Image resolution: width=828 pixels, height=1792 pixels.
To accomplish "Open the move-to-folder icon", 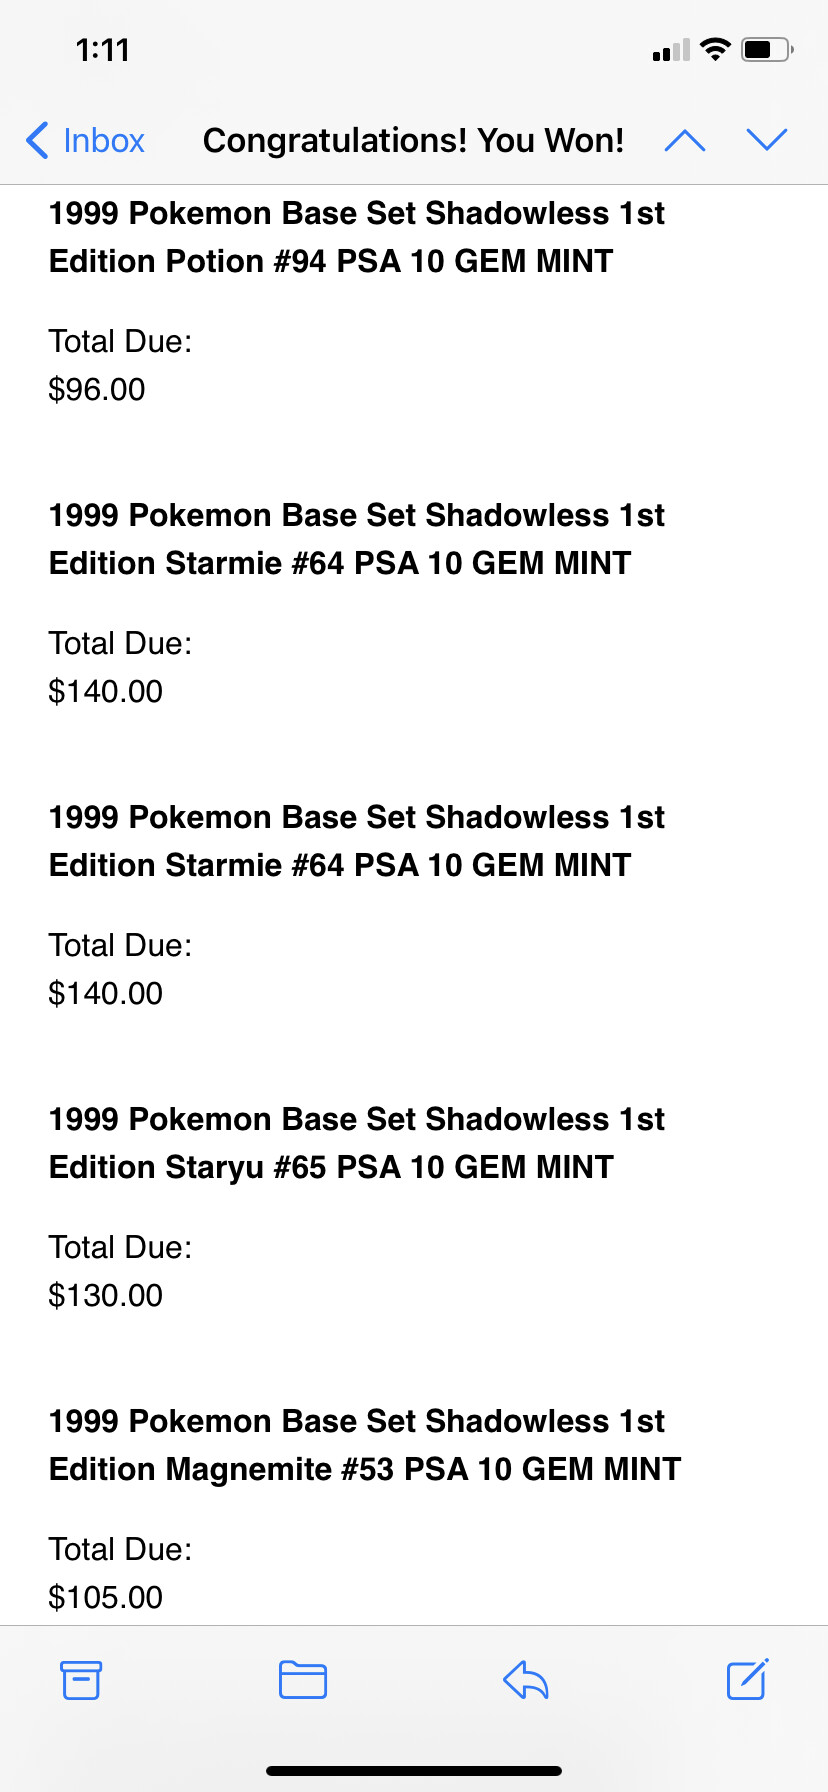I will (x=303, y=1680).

....

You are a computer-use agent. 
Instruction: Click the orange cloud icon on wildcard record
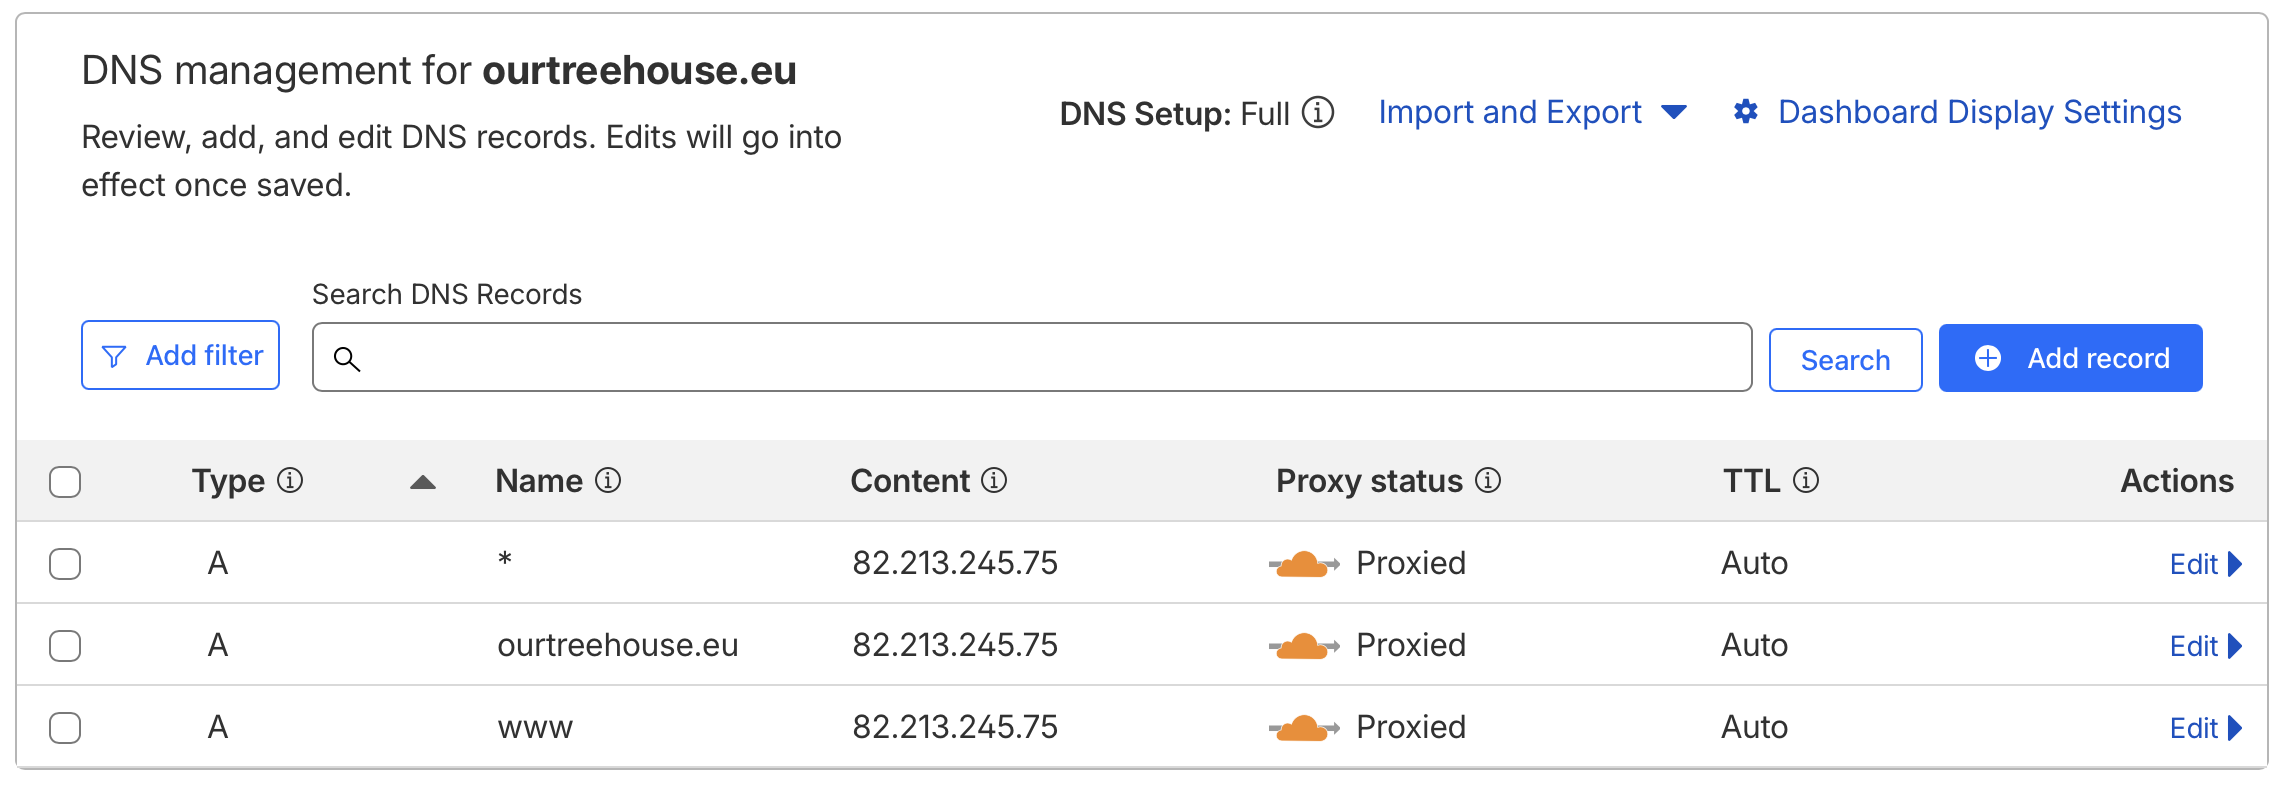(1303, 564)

....

What to produce
Give everything from the line containing "You are a computer-use agent." down to the line containing "(1303, 564)" as a two-column CSV with the headers instruction and location. Each entry gets one row, each field is quoted, and line breaks become spaces; leave the pictures out.

Answer to this problem
instruction,location
"You are a computer-use agent. Instruction: Click the orange cloud icon on wildcard record","(1303, 564)"